┌──

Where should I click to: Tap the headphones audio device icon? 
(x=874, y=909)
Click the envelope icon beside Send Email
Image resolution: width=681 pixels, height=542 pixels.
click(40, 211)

└──

DIRECTIVE
Write out these rows again word for word, every one of them.

RESULT
Where should I click to: Tap the headphones audio device icon? 
(x=874, y=909)
Click the envelope icon beside Send Email
Image resolution: width=681 pixels, height=542 pixels.
click(40, 211)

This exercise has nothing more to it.